The inspiration for this comic all started with a customer interview. On the Crashlytics team, we love talking to developers about how they’re using our product. So naturally when a developer reached out to us to find out if there were ways to better understand the events leading up to a crash, we jumped on the task. Crashlytics allows you to add custom logs to your crash data. However, this developer needed help searching through these custom logs to find what events these crashes were occurring within.

The Page Turner

In August of 2018, Crashlytics released the ability to export your data to BigQuery and enhanced it last year by making it possible to export data in realtime. One of the useful things about exporting your crashes to BigQuery is that you can freely investigate the underlying crashes occurring in your app.

We asked the developer who was interested in searching their custom logs if they had considered exporting their data to BigQuery, they explained that they didn’t have bandwidth to learn how to use SQL.

Image of comic
Image of comic

Learning SQL is a continuous process

This was a huge opportunity for us to communicate with customers the alternatives to using SQL (though, we also think exploring your BigQuery data using SQL is pretty great!).
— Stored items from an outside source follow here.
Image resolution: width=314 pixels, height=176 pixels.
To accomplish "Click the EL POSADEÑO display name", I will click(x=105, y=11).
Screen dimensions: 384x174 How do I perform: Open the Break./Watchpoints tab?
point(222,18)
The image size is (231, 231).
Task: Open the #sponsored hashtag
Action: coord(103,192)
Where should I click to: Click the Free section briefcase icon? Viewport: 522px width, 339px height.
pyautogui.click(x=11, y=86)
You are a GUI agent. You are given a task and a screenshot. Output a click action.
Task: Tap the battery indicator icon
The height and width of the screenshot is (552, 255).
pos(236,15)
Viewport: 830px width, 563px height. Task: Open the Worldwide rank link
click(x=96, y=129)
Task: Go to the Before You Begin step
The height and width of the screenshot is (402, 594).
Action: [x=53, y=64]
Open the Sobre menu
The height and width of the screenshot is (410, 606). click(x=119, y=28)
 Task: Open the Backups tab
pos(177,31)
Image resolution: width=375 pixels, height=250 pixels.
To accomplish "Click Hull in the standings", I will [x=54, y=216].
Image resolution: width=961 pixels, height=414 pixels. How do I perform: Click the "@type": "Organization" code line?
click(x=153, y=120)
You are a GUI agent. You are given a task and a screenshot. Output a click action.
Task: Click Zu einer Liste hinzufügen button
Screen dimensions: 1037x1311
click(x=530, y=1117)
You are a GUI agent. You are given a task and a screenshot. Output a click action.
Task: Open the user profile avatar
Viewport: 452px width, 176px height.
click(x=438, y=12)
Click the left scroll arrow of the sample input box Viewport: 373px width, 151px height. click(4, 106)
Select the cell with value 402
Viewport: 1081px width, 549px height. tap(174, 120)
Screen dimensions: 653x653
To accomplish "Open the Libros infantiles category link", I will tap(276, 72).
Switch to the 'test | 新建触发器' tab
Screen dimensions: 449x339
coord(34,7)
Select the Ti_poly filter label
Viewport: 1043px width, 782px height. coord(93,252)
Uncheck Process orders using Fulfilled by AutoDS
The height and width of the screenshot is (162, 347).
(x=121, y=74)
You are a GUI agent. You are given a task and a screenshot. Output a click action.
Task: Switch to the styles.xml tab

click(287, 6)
For example, Google Data Studio lets you visualize your BigQuery data quickly and easily. You can use our template to customize a report to address your specific needs.

The Mystery Solved

The developer was able to use a Google Data Studio report to visualize their crash reports and analyze their data quickly and easily. They had already followed the steps to enable BigQuery export and the instructions to attach a datasource to our Data Studio Template to create a report, the steps to adding a custom log filter were quick and easy:

First, they navigated to the “Crashes by File” page of the report.

Image showing menu of Crashes by File
Image showing menu of Crashes by File

Next, they clicked Insert -> Advanced Filter.

Image with arrow pointing to Advanced Filter
Image with arrow pointing to Advanced Filter

Afterwards, they placed the filter in an empty spot in the report.

Image with arrow pointing toward where to place filter
Image with arrow pointing toward where to place filter

Finally, they edited the control field for this filter. On the data pane (to the right of the report), they changed the control field to logs.message.

Image with arrow pointing towards control field
Image with arrow pointing towards control field

That’s all that was needed to search a Crashlytics crash dataset for the occurrence of custom log events (here’s an example template of the above steps). Searching by other fields within Crashlytics crashes, such as analytics breadcrumbs, is as easy as changing the control field for that filter.

Closing the Case

We’d love to hear your feedback. Should we do more Firebase comics? Are you interested in what happens next for the Great Crash Detective? Do you have any feedback about using Crashlytics with BigQuery and Data Studio? Feel free to reach out to us on Twitter or come hang out with us in the Firebase Community Slack channel.

Image of comic
Image of comic

Did we make a comic about Crashlytics, or was it all a dream?

This comic was created by Luke Kruger-Howard, an Ignatz-nominated comic artist, in collaboration with myself and other engineers and product folks from the Crashlytics team.

p.s. Why did the horse’s app crash?

Because the app was unstable.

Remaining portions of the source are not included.